Albion Mourns Passing of Former Anthropology Professor

Elizabeth Brumfiel, who served as professor of anthropology at Albion College from 1977-2003, passed away Jan. 1.

Brumfiel, who was named the John S. Ludington Endowed Professor at Albion in 1996, was well known for conducting an archaeological project at the site of Xaltocan in Mexico. A professor at Northwestern University following Albion, she served as an editor on a number of books, including, most recently, Gender, Households, and Society (2010); Specialization, Exchange, and Complex Societies (2008), and The Aztec World (2008). For the latter book, Brumfiel was the lead curator for a similarly named exhibit at The Field Museum in Chicago.

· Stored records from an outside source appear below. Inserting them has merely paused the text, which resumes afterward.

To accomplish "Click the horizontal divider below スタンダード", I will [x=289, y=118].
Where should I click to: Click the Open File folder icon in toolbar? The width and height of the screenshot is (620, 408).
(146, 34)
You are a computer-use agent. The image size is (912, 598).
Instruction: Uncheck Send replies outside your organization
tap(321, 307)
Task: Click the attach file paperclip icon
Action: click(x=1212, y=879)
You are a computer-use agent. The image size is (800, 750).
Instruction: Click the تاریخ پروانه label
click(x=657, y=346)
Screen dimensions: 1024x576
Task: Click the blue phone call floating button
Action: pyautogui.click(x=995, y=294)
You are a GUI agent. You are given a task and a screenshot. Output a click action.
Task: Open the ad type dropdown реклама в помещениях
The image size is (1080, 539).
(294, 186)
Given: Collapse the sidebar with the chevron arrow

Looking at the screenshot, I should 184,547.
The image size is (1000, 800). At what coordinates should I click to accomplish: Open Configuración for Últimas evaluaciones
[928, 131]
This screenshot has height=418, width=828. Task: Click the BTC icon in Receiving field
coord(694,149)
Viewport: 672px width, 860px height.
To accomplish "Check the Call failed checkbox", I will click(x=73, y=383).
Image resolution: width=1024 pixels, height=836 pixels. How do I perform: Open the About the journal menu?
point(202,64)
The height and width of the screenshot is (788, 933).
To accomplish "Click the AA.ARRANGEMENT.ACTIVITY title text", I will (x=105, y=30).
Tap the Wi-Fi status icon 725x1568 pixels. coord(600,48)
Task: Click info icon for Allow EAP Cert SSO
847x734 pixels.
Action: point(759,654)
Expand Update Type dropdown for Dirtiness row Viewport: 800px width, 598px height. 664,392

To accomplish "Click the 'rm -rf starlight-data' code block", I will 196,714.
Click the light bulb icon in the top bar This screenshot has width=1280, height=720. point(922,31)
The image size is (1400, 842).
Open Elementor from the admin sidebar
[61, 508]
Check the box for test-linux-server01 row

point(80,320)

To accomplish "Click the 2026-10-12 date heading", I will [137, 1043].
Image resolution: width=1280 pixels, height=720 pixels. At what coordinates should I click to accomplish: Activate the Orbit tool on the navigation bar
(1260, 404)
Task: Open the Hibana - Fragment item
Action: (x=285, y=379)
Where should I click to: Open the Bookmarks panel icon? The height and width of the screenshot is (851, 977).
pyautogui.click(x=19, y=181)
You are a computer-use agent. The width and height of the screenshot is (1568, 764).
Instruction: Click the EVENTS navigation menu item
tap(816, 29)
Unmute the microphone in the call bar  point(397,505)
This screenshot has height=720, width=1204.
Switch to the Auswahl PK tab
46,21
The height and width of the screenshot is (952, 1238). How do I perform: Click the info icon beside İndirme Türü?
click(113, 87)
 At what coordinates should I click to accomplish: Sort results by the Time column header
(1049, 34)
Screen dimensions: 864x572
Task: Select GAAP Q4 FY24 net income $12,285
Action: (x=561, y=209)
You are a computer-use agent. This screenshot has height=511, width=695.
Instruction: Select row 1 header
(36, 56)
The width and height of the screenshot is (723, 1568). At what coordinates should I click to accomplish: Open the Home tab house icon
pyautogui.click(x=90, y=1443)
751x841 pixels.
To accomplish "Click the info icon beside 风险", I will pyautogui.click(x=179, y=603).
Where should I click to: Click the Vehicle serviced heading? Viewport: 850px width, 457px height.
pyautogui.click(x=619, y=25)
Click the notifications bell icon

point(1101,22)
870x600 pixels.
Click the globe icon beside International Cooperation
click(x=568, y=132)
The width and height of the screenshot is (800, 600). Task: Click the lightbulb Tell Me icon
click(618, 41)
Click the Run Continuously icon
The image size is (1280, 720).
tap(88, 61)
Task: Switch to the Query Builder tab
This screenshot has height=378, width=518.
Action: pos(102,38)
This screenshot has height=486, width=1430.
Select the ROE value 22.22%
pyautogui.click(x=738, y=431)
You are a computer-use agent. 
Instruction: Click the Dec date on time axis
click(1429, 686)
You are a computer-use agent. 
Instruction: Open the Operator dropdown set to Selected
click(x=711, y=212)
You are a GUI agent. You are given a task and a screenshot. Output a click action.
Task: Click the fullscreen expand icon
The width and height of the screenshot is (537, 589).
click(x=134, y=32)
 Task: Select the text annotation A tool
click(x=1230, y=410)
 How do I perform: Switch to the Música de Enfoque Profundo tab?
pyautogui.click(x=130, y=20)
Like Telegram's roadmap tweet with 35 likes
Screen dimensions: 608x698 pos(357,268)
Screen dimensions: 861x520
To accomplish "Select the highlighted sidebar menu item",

Brumfiel served as president of the American Anthropological Association, and while at Albion in 1992 presented to the group "Breaking and Entering the Ecosystem: Gender, Class, and Faction Steal the Show." According to the Association's Web site, "This article broke the glass ceiling in archaeology by highlighting the central roles that gender and other social groups played in society. It is one of the most cited works in archaeology, two decades later."

The Association Web site also states that at Albion, Brumfiel "demonstrated the ability to be a leading figure in the field without the backing of a major research institution."

Jason Antrosio, who served as a visiting faculty member at Albion for several years, provided his memories of Brumfiel for an obituary published on the Living Anthropologically Web site.